* _What to work on_:
Of the entries below, copy only those lines that contain the word "Toggle".

* _Recorded data_:
***

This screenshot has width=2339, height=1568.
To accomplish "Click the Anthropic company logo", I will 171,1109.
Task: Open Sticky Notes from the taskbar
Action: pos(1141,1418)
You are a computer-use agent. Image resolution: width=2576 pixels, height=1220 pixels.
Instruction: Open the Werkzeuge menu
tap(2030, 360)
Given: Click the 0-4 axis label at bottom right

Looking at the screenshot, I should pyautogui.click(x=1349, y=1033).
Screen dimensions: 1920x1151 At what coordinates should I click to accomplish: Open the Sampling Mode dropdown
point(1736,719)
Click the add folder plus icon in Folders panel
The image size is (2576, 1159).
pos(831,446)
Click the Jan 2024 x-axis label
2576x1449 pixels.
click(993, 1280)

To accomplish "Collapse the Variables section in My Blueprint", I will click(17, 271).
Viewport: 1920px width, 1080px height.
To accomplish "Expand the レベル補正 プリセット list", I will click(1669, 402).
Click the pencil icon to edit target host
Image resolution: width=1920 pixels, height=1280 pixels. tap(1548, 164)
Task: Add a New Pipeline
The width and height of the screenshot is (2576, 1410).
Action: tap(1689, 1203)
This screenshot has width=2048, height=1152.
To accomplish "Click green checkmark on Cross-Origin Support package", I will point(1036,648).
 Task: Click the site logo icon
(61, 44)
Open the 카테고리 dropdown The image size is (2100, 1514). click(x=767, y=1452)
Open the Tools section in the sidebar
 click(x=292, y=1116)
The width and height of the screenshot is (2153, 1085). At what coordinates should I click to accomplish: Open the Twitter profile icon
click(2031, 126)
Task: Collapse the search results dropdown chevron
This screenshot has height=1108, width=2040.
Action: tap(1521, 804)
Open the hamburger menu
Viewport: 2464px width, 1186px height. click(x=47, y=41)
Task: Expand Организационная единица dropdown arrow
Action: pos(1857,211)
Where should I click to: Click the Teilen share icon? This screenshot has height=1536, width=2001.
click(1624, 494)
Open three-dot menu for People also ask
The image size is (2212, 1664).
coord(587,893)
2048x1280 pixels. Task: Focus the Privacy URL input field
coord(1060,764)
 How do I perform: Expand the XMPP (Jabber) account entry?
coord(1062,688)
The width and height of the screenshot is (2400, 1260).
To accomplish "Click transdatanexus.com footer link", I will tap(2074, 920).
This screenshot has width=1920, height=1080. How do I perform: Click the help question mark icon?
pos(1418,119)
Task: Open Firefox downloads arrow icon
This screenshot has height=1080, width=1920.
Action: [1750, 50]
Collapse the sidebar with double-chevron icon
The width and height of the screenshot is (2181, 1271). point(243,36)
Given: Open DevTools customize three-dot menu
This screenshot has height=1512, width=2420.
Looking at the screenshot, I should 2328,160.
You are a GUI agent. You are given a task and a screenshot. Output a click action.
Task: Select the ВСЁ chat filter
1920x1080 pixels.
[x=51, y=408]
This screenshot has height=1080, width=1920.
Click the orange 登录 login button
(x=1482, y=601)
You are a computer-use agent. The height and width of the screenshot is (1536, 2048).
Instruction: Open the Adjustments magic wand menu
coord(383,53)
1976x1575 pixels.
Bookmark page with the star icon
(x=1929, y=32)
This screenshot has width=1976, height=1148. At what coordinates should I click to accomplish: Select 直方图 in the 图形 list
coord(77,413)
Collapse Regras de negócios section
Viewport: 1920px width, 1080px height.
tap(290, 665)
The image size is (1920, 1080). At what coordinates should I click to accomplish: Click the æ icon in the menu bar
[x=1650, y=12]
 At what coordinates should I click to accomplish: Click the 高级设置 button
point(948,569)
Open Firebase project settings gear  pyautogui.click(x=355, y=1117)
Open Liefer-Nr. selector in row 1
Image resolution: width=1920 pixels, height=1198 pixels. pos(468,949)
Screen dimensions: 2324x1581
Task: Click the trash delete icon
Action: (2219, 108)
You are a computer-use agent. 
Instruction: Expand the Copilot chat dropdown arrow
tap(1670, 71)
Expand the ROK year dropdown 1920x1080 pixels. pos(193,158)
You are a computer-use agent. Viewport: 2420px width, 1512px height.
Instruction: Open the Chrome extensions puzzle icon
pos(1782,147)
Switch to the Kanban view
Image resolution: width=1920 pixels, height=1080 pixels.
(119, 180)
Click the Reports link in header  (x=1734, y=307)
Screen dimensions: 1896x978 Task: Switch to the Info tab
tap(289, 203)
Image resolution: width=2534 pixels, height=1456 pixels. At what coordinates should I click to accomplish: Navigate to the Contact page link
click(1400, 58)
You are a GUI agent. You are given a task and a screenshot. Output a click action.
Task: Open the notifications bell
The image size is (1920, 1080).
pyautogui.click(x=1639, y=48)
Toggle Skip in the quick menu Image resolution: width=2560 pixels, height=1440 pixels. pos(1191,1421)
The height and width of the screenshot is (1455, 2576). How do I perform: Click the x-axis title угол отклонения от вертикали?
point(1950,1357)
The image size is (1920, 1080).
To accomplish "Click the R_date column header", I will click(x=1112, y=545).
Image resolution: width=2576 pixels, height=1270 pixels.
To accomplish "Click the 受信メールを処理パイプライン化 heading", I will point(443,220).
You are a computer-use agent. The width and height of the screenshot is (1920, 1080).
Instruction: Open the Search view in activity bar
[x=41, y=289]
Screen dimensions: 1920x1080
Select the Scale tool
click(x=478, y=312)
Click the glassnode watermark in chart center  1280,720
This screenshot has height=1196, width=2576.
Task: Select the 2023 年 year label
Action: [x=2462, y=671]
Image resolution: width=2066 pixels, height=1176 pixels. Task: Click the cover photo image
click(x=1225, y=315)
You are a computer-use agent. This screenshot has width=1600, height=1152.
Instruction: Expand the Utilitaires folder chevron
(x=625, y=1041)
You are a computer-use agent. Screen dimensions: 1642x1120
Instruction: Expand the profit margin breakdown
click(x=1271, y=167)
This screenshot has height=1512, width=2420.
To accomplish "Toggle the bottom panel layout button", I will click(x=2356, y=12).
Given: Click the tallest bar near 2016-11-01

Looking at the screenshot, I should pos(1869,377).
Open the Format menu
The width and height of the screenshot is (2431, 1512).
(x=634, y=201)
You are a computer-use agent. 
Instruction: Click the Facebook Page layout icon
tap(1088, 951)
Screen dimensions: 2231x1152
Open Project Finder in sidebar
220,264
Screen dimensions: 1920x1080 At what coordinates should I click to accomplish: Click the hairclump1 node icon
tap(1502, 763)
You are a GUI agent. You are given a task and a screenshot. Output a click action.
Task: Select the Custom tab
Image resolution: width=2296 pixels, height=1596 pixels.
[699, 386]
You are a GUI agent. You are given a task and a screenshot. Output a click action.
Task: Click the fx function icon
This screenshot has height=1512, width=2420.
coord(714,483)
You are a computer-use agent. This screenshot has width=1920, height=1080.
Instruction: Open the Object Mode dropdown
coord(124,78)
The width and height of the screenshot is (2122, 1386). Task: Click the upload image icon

***

* _Result of the task_:
Toggle Skip in the quick menu Image resolution: width=2560 pixels, height=1440 pixels. pos(1191,1421)
To accomplish "Toggle the bottom panel layout button", I will click(x=2356, y=12).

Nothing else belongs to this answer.